Current federal regulations in the U.S. require excavation of all dents associated with metal loss due to corrosion identified through in line inspection surveys. Once a dent has been found to be associated with metal loss through excavation, there is little guidance to determine the serviceability of the anomaly.
Past research has provided methodologies to assess the fatigue life of plain dents, considering the shape of the dent, but there are no widely accepted assessment methodologies to predict the effect of associated metal loss due to corrosion on the fatigue life of dents.
This paper focuses on the fitness for service of dents associated with metal loss, particularly corrosion in dents. Currently, fitness for service assessments of plain dents provide an estimated remaining life of a dent based on the geometry of the dent and current pressure cycling of the pipeline. Dynamic pressure cycling at each dent location is estimated using the upstream and downstream pressure cycle data, elevation, and distance along the pipe. The dynamic pressure cycle data at each dent is then converted into equivalent stress cycles based on the results of rainflow cycle counting.

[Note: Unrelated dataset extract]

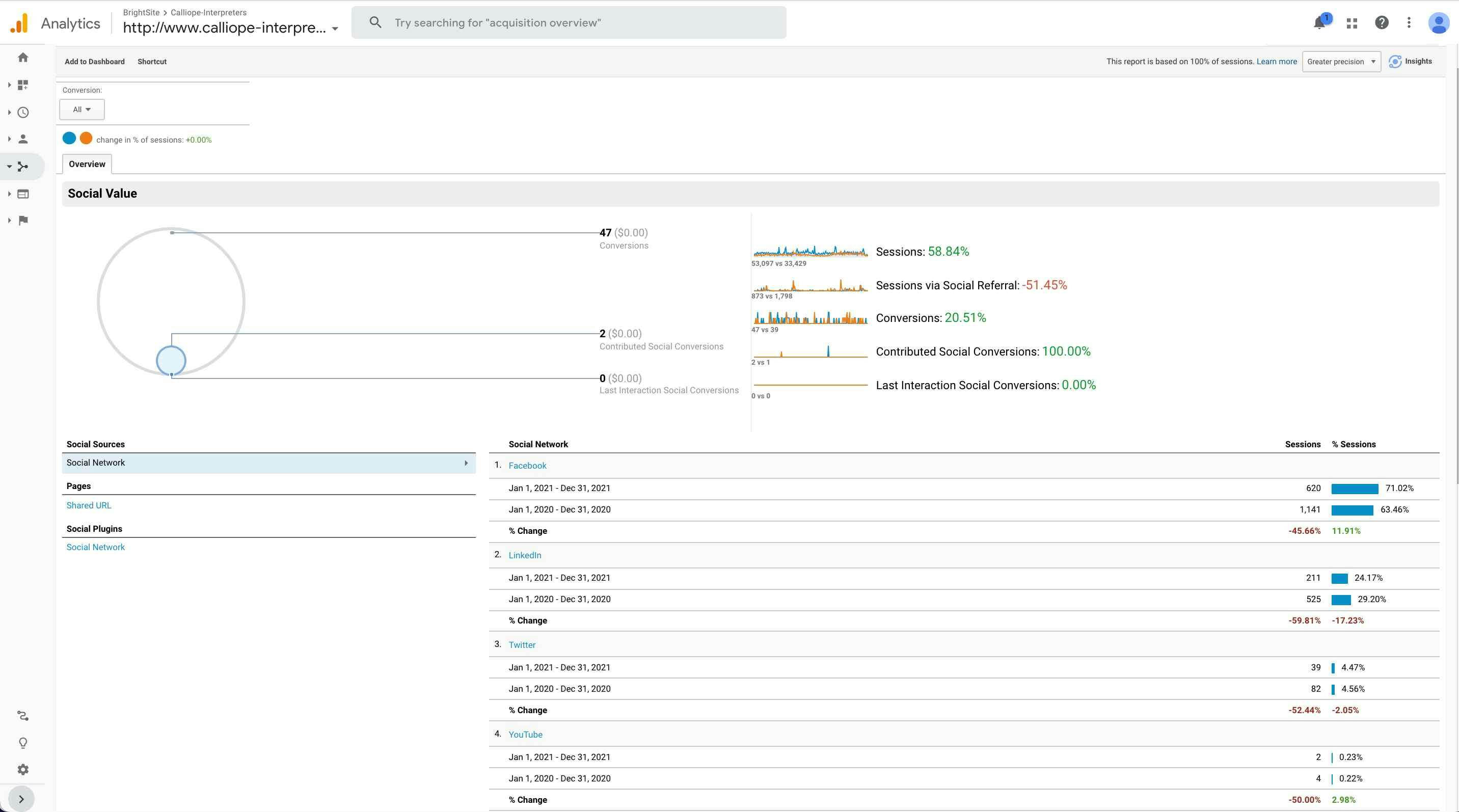Open Behavior sidebar icon

pyautogui.click(x=23, y=194)
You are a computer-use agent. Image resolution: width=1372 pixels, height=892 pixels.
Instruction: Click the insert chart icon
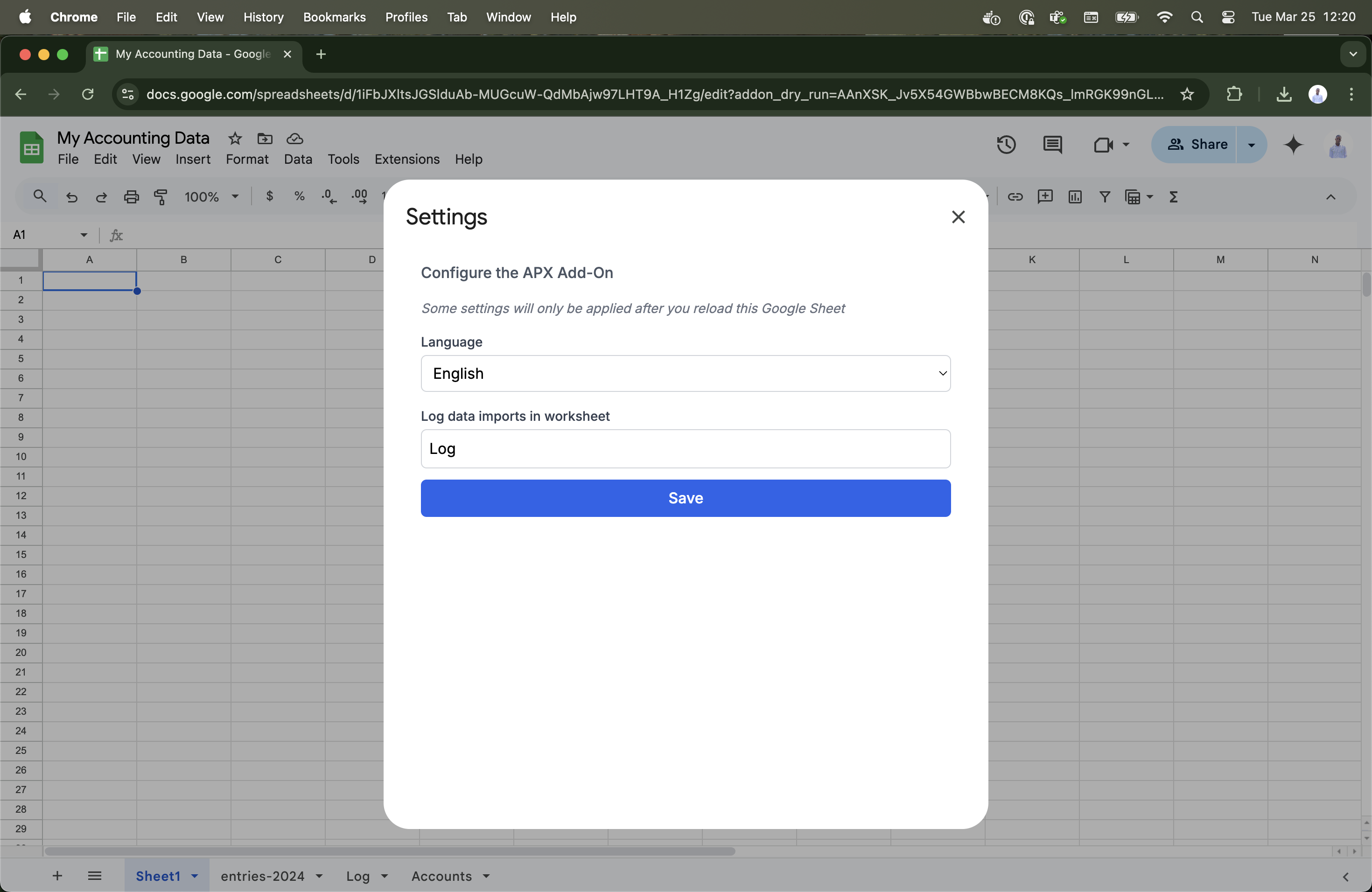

Finite element analysis (FEA) of a dent without metal loss and with metal loss is performed to compare the maximum stress concentration areas. The FEA program Abaqus is used with solid elements to model the dents. The differences between maximum stress concentration areas is compared for a matrix of extent of metal loss, and orientation of metal loss to analyze the general effect of metal loss and the interaction of metal loss in a dent. The stress concentration areas of dents without metal loss and with metal loss are then applied to current fatigue assessment methodologies provided in API 579 to analyze the effect of metal loss on the fatigue life of dents.